Third Period of History - Persian Invasion
By this splendid victory the naval power of Persia was almost annihilated, and the spirit of its monarch so completely humbled, that he durst no longer undertake offensive operations against Greece. Here, therefore, the war ought to have terminated; but so great and valuable had been the spoils obtained by the confederate forces, that they were unwilling to relinquish such a profitable contest. The war, therefore, was continued for twenty years longer, less, apparently, for the chastisement of Persia, than for the plunder of her conquered provinces.

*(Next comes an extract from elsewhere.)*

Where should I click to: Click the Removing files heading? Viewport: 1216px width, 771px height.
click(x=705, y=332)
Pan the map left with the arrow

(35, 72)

But now that all danger was over, many of the smaller states, whose population was scanty, began to grow weary of the contest, and to furnish with reluctance their annual contingent of men to reinforce the allied fleet. It was, in consequence, arranged that those states whose citizens were unwilling to perform personal service, should send merely their proportion of vessels, and pay into the common treasury an annual subsidy, for the maintenance of the sailors with whom the Athenians undertook to man the fleet. The unforeseen but natural consequence of this was the establishment of the complete supremacy of Athens. The annual subsidies gradually assumed the character of a regular tribute, and were compulsorily levied as such; while the recusant communities, deprived of their fleets, which had been given up to the Athenians, were unable to offer effectual resistance to the oppressive exactions of the dominant state. The Athenians were thus raised to an unprecedented pitch of power and opulence, and enabled to adorn their city, to live in dignified idleness, and to enjoy a constant succession of the most costly public amusements, at the expense of the vanquished Persians, and of' the scarcely more leniently-treated communities of the dependent confederacy.